• [DIRECTIVE]
From the listing below, pick out each line that contains the word "Toggle", matching case exactly.

• [DATA LINES]
▽

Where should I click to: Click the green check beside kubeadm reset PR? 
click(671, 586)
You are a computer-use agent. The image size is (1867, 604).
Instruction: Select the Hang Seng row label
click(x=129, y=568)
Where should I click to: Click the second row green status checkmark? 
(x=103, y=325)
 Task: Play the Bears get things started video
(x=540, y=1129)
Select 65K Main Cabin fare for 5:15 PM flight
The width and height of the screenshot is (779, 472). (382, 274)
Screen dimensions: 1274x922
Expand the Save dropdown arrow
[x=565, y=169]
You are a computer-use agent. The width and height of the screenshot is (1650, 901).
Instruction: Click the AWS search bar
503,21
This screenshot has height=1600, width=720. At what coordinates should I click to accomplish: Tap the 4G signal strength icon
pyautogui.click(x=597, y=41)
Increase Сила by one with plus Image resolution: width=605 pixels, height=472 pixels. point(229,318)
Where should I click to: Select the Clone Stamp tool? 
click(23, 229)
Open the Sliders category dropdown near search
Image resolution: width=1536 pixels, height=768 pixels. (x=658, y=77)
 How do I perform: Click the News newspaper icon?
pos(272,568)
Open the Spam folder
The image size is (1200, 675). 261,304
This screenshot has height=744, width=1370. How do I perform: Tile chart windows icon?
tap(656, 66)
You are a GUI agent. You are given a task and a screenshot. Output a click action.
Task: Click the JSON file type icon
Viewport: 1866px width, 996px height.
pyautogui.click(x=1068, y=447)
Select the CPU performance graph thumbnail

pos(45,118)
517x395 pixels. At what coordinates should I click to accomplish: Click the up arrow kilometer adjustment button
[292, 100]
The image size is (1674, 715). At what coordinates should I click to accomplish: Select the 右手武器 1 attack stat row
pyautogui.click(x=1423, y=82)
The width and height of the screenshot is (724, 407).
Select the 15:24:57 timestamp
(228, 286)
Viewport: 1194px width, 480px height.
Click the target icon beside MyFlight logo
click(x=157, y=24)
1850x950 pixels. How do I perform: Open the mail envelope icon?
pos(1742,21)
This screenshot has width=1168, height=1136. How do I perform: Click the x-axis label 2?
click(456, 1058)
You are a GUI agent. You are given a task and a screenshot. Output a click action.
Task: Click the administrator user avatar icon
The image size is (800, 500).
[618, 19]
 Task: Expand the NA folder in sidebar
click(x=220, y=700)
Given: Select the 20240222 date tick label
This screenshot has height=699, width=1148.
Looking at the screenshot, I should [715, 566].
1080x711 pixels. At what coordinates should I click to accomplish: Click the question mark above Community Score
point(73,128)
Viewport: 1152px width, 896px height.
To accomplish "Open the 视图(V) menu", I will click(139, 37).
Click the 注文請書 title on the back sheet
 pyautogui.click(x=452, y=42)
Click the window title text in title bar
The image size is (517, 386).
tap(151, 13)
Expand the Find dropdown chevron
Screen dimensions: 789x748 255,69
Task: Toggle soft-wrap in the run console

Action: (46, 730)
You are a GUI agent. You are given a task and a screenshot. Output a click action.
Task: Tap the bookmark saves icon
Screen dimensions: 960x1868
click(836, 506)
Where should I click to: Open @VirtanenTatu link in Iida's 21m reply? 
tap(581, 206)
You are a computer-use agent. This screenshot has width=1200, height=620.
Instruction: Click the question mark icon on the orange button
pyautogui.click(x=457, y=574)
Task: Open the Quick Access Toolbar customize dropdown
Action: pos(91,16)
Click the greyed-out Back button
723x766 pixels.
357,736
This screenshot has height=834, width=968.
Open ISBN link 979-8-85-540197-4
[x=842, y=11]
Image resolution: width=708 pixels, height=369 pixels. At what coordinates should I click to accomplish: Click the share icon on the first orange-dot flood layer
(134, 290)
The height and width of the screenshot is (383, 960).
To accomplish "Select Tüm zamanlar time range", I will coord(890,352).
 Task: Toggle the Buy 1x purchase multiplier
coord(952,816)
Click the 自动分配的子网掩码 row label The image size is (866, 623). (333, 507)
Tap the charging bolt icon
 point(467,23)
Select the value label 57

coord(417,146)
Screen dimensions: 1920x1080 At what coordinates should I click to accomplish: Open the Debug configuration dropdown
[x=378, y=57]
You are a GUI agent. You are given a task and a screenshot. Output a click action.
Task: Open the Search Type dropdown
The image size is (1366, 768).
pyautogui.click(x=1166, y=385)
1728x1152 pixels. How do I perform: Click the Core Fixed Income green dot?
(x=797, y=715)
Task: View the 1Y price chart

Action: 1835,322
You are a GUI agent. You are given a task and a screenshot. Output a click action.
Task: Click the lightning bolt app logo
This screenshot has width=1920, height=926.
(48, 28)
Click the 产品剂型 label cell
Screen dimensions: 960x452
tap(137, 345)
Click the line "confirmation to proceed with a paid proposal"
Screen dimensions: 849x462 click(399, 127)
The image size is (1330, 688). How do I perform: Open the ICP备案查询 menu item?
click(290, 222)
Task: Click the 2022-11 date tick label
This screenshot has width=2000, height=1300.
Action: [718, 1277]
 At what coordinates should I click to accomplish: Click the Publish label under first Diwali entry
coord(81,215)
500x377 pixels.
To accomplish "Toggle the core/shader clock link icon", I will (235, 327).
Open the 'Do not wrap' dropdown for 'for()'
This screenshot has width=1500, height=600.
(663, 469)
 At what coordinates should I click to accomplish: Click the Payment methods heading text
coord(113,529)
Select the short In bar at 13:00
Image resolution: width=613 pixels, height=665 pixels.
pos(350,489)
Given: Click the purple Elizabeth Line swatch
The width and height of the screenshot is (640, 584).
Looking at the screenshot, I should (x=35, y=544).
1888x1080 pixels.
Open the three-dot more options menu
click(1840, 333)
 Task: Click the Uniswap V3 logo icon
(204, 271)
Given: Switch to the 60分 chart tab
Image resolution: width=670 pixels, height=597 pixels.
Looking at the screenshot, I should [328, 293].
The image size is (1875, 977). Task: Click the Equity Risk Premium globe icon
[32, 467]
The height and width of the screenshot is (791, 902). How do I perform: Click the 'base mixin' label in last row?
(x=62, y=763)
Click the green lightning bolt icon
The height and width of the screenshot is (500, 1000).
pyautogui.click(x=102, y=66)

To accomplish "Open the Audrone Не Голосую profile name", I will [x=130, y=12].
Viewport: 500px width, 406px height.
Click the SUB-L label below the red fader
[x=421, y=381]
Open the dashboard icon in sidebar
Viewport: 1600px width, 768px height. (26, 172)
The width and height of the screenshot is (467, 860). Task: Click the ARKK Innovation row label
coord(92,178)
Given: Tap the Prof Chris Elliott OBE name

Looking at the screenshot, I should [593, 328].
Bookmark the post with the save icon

△

• [COMPLETE OUTPUT]
Task: Toggle soft-wrap in the run console
 Task: Toggle the Buy 1x purchase multiplier
To accomplish "Toggle the core/shader clock link icon", I will (235, 327).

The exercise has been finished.